Il CEO ha citato il divieto esistente in Australia sull’accesso ai social media da parte dei giovani come un potenziale modello per l’implementazione globale. Un portavoce di Pinterest ha rifiutato ulteriori commenti sulla dichiarazione.
Uno spostamento rispetto alle tendenze del settore
Questa posizione è insolita tra i leader tecnologici, poiché le grandi aziende devono affrontare una crescente pressione da parte di regolatori e legislatori sugli effetti sulla salute mentale dei loro prodotti sui giovani utenti. Pinterest stesso richiede che gli utenti abbiano almeno 13 anni per iscriversi negli Stati Uniti, sebbene la piattaforma abbia cercato attivamente di attrarre la generazione Z – i nati tra il 1997 e il 2012 – con circa un terzo della sua base di utenti di età compresa tra 17 e 25 anni.
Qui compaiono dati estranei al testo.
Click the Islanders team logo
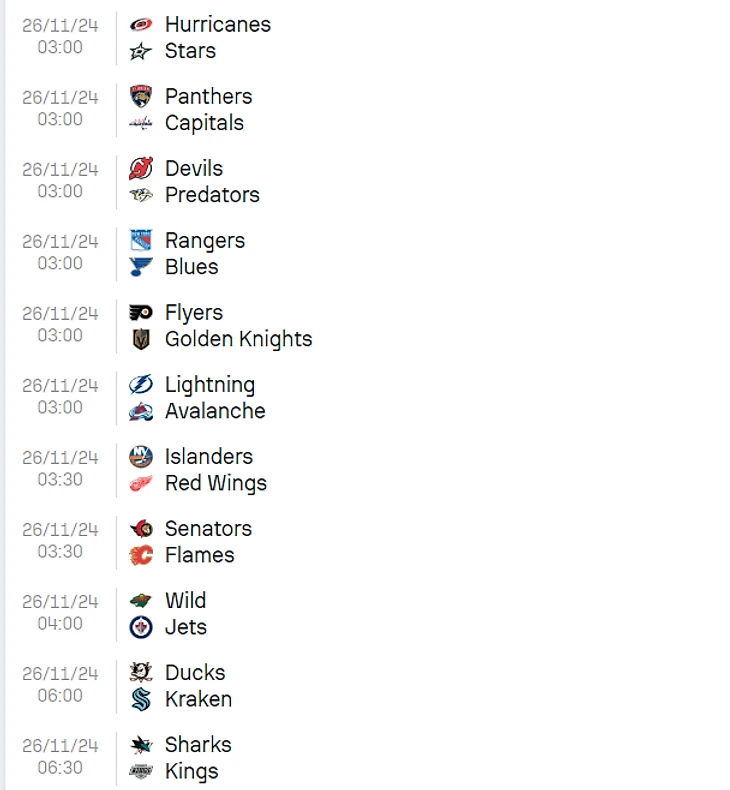The height and width of the screenshot is (790, 730). [141, 457]
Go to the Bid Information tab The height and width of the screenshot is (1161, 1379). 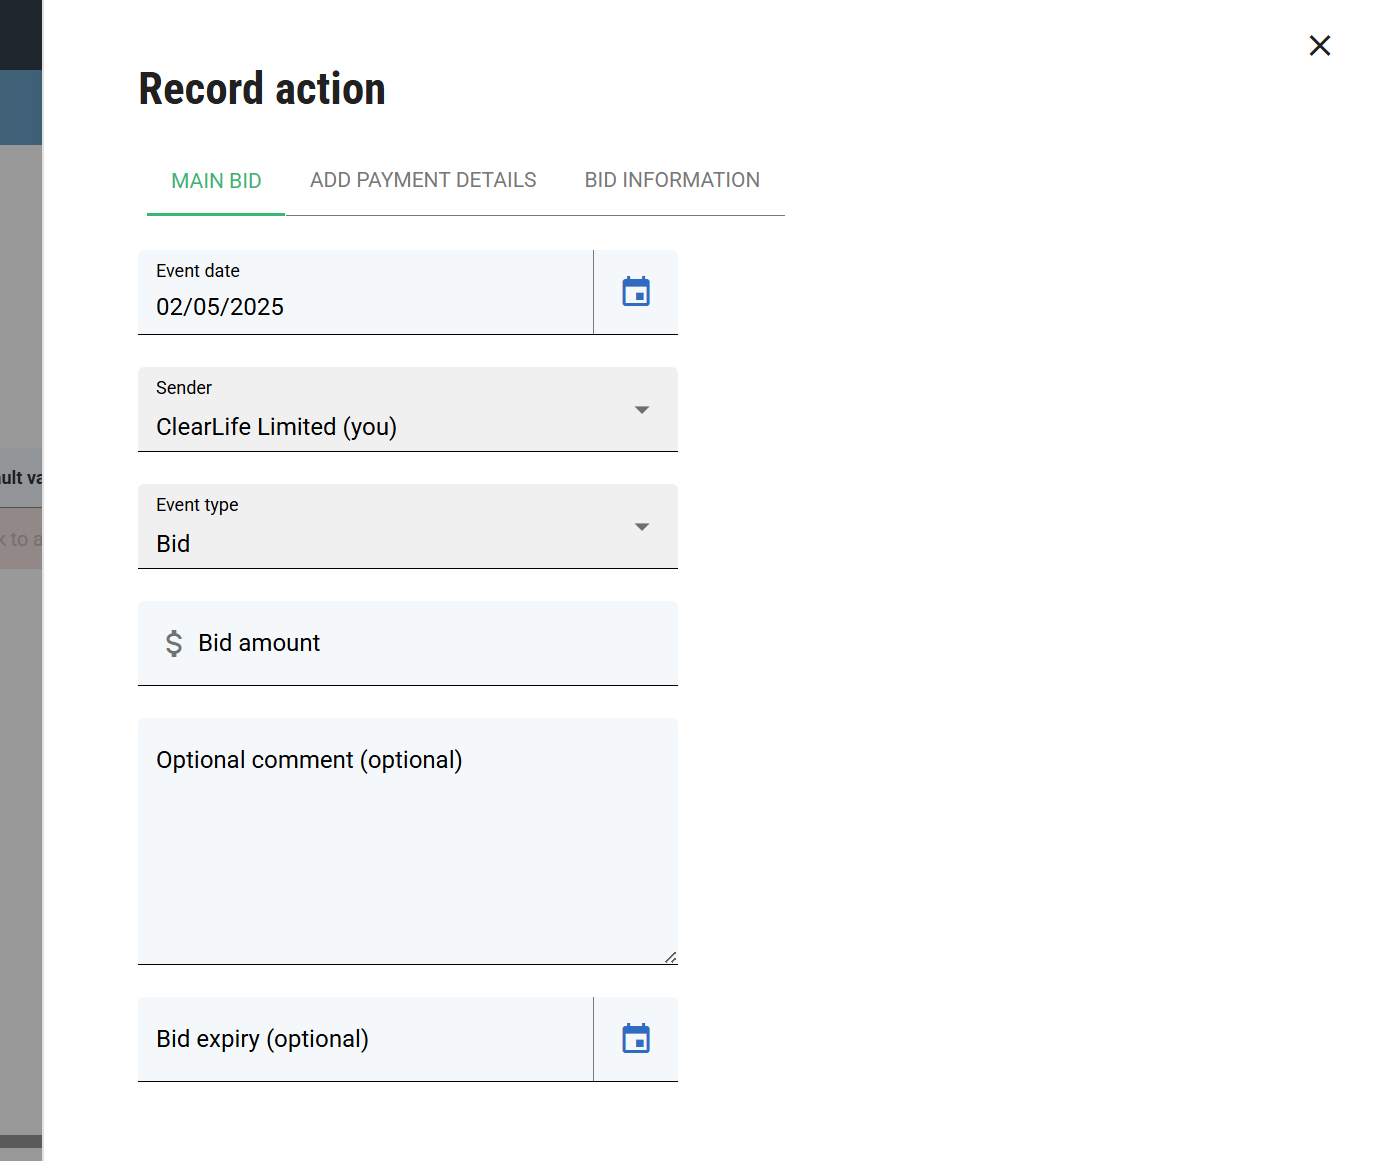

Implicazioni e prospettive future
Il sostegno di Ready suggerisce un crescente riconoscimento all’interno del settore tecnologico del fatto che le attuali misure di salvaguardia sono insufficienti. Il dibattito sull’accesso dei giovani ai social media si sta intensificando e l’esito del processo di Los Angeles probabilmente influenzerà le future normative. Resta da vedere se altri leader tecnologici seguiranno l’esempio, ma la richiesta di un’applicazione più rigorosa segna un cambiamento significativo nella conversazione sul benessere digitale.